TASK INSTRUCTIONS
**1)** In the article about Indiana's adoption records bill, which committee unanimously endorsed the bill?
**2)** Please sum up the article on Indiana's adoption records bill in two sentences.

*** PASSAGE PROVIDED Section Begins ***

State senators will soon debate a bill that could help people adopted in Indiana between 1941 and 1994 find records about their biological family and medical history.

The bill, endorsed unanimously by the Senate Judiciary Committee on Wednesday, rolls back a 1994 measure that sealed adoption information unless a consent form was on file. Instead, those records would be made available beginning in 2018 unless the biological parents filed a non-disclosure form with the Indiana State Department of Health by January 2018.

Pam Kroskie is president of Hoosiers for Equal Access to Records, an advocacy group for open adoption records that has pushed for similar bills for the past eight years. Unlike other legislative sessions, the proposal passed the hearing without opposition.

"We couldn't have really asked for anything better," she said. "I think we really showed them that we put it back in the hands of the biological parents."

An adoptee herself, Kroskie said reconnected with her biological parents through the Internet. But beyond reunions, Kroskie said her group's main mission remains enabling adoptees to access their medical histories and birth certificates that current law conceals from them.

"Anonymity deprives us of an important part of who we are," Kroskie said.

Other bill supporters said being able to obtain medical information about their parents could help them understand their risk for genetic diseases and illnesses.

The proposal also replaces the no-contact form with a contact preference form that gives birth parents the option of specifying how and to what degree they prefer to be contacted or identified, if at all.

"As you can see, you can decide the amount of contact you wish to have or not have," said the bill's author, Sen. Brent Steele, R-Bedford.

Last year, a similar proposal by Steele failed in the House after it faced questions from Gov. Mike Pence's administration about reversing the promise of anonymity given to birth mothers. No one representing the governor testified at Wednesday's hearing.

*** PASSAGE PROVIDED Section Ends ***
*** DATASET EXTRACT Section Begins ***

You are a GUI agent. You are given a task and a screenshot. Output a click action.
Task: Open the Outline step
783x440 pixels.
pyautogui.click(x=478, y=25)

*** DATASET EXTRACT Section Ends ***

EXERCISE ANSWERS
**1)** The Senate Judiciary Committee.

**2)** An Indiana bill, unanimously endorsed by the Senate Judiciary Committee, would roll back a 1994 measure that sealed adoption information and would make records available beginning in 2018 to people adopted in the state between 1941 and 1994, unless biological parents filed a non-disclosure form by January 2018. Supporters say access to medical information could help adoptees understand their risk for genetic diseases, and the bill would also replace the no-contact form with a contact preference form that lets birth parents specify how and to what degree they want to be contacted, if at all.